INSTRUCTIONS FOR THE TASK –
Using the records below, locate all lines containing "agent" and return them.

Stored records:
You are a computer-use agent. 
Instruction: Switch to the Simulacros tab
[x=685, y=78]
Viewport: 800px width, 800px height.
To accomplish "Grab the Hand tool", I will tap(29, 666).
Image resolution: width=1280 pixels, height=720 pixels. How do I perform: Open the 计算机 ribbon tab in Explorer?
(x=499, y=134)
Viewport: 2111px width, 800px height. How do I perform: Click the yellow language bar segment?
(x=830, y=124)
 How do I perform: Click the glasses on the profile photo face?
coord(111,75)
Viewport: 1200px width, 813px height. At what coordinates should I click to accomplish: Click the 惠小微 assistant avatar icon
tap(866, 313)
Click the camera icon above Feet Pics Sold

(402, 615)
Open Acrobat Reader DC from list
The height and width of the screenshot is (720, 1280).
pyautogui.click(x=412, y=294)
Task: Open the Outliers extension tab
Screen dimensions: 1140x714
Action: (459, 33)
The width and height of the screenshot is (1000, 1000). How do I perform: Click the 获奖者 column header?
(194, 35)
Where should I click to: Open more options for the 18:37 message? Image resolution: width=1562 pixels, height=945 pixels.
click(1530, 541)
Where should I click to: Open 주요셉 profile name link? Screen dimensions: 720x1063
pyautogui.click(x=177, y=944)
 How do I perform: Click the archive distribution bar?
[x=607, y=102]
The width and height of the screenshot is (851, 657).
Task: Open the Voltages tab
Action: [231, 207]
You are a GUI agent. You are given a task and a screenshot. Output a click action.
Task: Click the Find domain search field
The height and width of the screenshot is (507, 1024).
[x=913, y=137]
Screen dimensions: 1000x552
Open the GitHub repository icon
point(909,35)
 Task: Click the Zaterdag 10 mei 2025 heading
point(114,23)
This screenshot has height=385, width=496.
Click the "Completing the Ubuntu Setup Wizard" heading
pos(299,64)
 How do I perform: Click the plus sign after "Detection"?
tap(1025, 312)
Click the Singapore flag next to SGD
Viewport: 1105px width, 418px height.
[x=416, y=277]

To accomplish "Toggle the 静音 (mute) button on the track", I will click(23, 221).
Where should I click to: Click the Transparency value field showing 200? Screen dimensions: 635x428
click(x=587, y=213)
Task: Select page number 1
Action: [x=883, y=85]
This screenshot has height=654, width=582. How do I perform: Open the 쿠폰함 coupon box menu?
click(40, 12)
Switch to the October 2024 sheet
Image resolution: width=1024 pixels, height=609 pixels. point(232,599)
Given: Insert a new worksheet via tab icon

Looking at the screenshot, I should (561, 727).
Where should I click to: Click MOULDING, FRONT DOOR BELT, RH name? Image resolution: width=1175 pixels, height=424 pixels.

YOUR SOLUTION –
You are a computer-use agent. 
You are a GUI agent. You are given a task and a screenshot. Output a click action.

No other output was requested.